Purusha
Purusha (Sanskrit, m., पुरुष, puruṣa, „Mann, Mensch, Menschheit, Person, Urseele“) ist ein zentraler Begriff in der indischen Mythologie und indischen Philosophie, besonders in der Samkhya-Philosophie. In dieser dualistischen Vorstellung steht Purusha (Geist, Mensch) im Gegensatz zu Prakriti (Natur, Urstoff). Nach einem Schöpfungsmythos im Rigveda ist Purusha der Urmensch, aus dessen Körper in einem Selbstopfer die Welt hervorkommt.
Purusha in der indischen Literatur
Der älteste Beleg ist im Rigveda (RV.10.90) zu finden, dem sog. Purusha-Sukta, das auch die Entstehung der Kasten beschreibt. Purusha ist ein Urindividuum, aus dem die Welt und die Varnas (Kasten) entstehen. Purusha wird mit tausend Köpfen und tausend Füßen beschrieben. Er bedeckte die Erde vollständig und ragte noch darüber hinaus. Er gilt als Herrscher der Unsterblichkeit. Er breitete sich aus und zwar durch Selbstzeugung. Er entließ die Viraj (weibliches Schöpfungsprinzip) aus sich und ließ dann aus ihr die Welt gebären. Den so geborenen Purusha bringen die Götter als Opfergabe dar. In diesem Opfer wurden die Verse und Gesänge geschaffen. Die Pferde und Kühe wurden geboren. Der Mund von Purusha wurde zu den Brahmanen, die Arme zu den Kshatriyas, die Schenkel zu den Vaishyas und die Füße zu den Shudras. Aus seinem Geist wurde der Mond geboren, aus seinen Augen die Sonne. Indra und Agni kamen aus seinem Mund. Aus seinem Kopf entstand der Himmel, aus seinem Nabel das Weltall.[1]
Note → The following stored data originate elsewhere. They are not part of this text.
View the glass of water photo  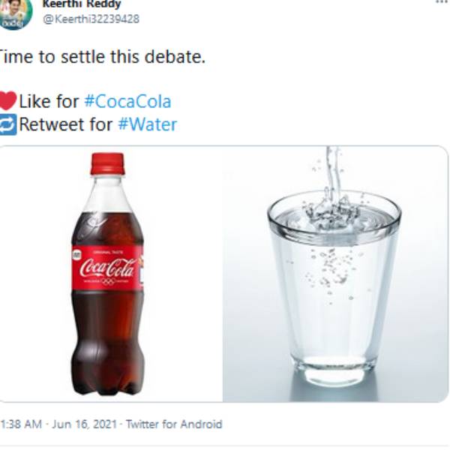coord(335,274)
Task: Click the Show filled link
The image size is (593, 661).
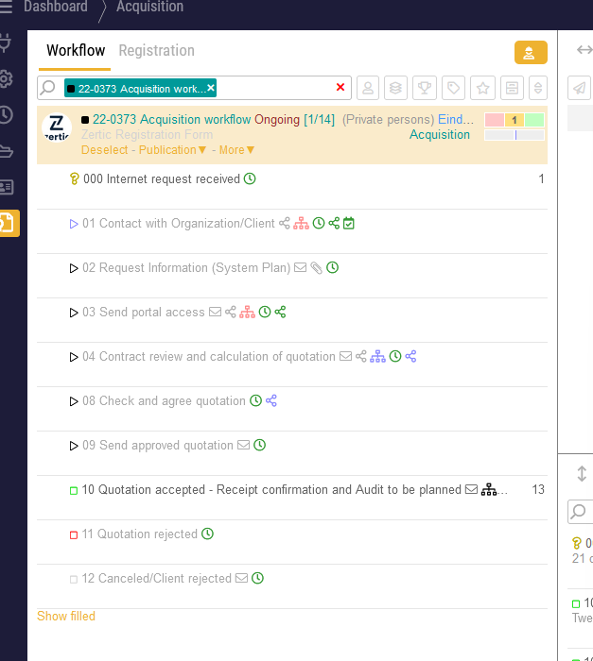Action: tap(66, 617)
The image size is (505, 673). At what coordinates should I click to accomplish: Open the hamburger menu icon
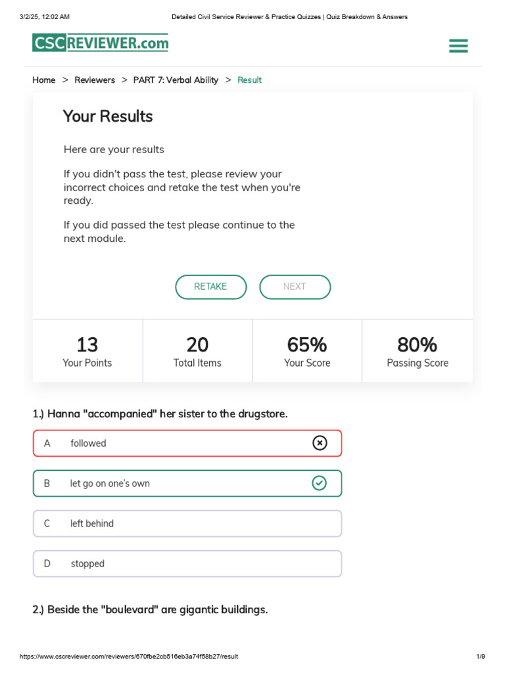pyautogui.click(x=458, y=45)
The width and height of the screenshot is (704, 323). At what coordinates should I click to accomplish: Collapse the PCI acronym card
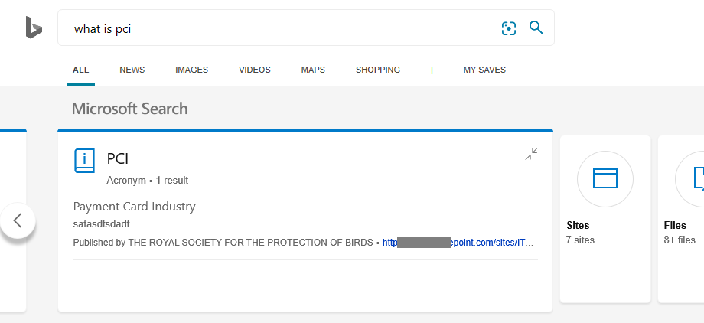click(532, 154)
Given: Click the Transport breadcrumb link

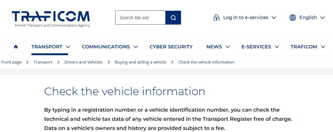Looking at the screenshot, I should [43, 62].
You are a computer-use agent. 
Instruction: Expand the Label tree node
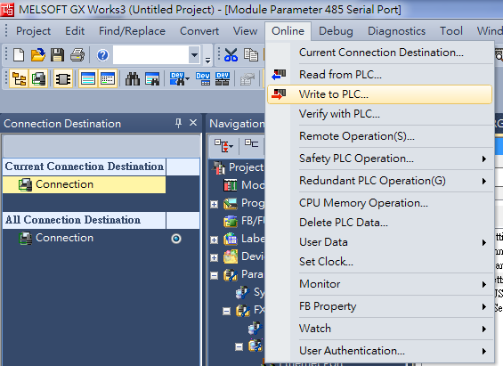coord(214,240)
In der vorklassischen, dualistischen Samkhya-Philosophie ist Purusha die Urseele, der ewige, metaphysische Weltgeist, der unveränderlich ist. Purusha befindet sich in Gegensatz zur weiblich gedachten Prakriti (Natur), der Welt der Phänomene. Man stellte die Urseele und die Urmaterie als Mann und Frau gegenüber und leitete ihre Verschiedenheit aus dieser Gegensätzlichkeit her. Prakriti ist die Frau und daher das schaffende und gebärende Prinzip. Purusha ist der Mann, sein Wesen ist es, zu betrachten, zu schauen und zu erkennen. Purusha und Prakriti sind die zwei unterschiedlichen Prinzipien, auf die die Welt zurückgeführt wird.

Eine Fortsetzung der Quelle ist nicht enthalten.